Utiliser la force des courants de marée pour produire de l’électricité, c’est l’idée de la société Hydrohelix qui a rassemblé, autour du projet MARENERGIE, huit entreprises et centres de recherche. Les partenaires préparent l’installation en mer d’une première hydrolienne de 200 kW : une turbine de grand diamètre, associée à un générateur électrique, qui transformera l’énergie cinétique des courants de marée en énergie électrique renvoyée par un câble vers la côte. Après une période de test, un module de production de 1MW composé de 5 hydroliennes pourra être connectée au réseau.
L’utilisation des courants de marée, d’origine astronomique, prévisibles en puissance et non soumis aux aléas de la météo, est une des réponses aux questions de la diminution des énergies fossiles, de la diversification des sources, et de l’utilisation d’énergies renouvelables et non génératrices d’effet de serre. L’objectif de MARENERGIE est non seulement de créer une nouvelle technologie française susceptible d’équiper nos côtes mais aussi de se déployer à l’export.
LES PARTENAIRES DU PROJET MARENERGIE :
Les entreprises :
- Hydrohelix Energies, Quimper (29) : les deux créateurs de l’entreprise positionnée sur le développement de la technologie hydrolienne pilotent le projet,
- DOURMAP, Brest (29), réalise équipements et des installations électriques pour les grands chantiers : CHU de Brest, Rennes et Nantes, Cité de la Musique à Athènes…
- CIB-Meunier, Brest (29), la Chaudronnerie Industrielle de Bretagne du Groupe Meunier, assurera la construction et l’intégration de la turbine,
- In Vivo Environnement, Fouesnant (29) bureau d’études en océanographie côtière, réalise des expertises techniques et scientifiques dans le domaine marin et conçoit des plans de gestion de sites naturels,
- SAIPEM, Saint-Quentin en Yvelines (78), filiale du groupe pétrolier ENI, est l’un des leaders mondiaux des grands projets dans le domaine de l’énergie, notamment dans les travaux offshore,
- SOFRESID ENGINEERING, établissement du Relecq-Kerhuon (29) ingénierie pour les secteurs du pétrole, du gaz, de la construction navale et de l’industrie.

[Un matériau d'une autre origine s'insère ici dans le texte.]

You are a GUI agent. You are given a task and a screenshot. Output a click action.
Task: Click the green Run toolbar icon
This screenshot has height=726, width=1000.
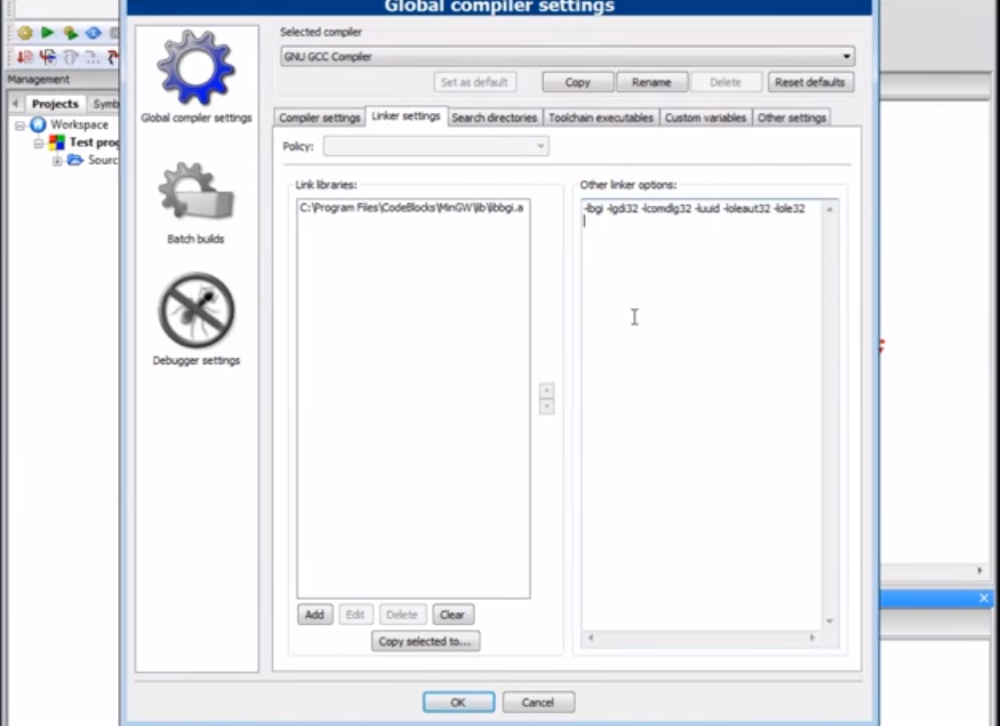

- Institut de la corrosion, Brest (29), filiale du suédois KIMAB, spécialisé dans les domaines de la corrosion en atmosphère marine et du bio fouling
Les centres de recherche :
- IRENAV, Lanvéoc (29). L’Institut de recherche de l’Ecole navale, est principalement orienté vers l’environnement naval, la problématique de développement durable des milieux maritimes et notamment l’hydrodynamique dans les transferts énergétiques,
- L’UBO, Brest (29) : le LEMI, laboratoire d’ingénierie mécanique et électronique de l’IUT participera aux études de génie électrique,
- EGIM, Marseille (13), l’Ecole d’ingénieurs généralistes (groupe Ecole Centrale de Marseille) participera à la définition du cahier des charges des essais en bassin.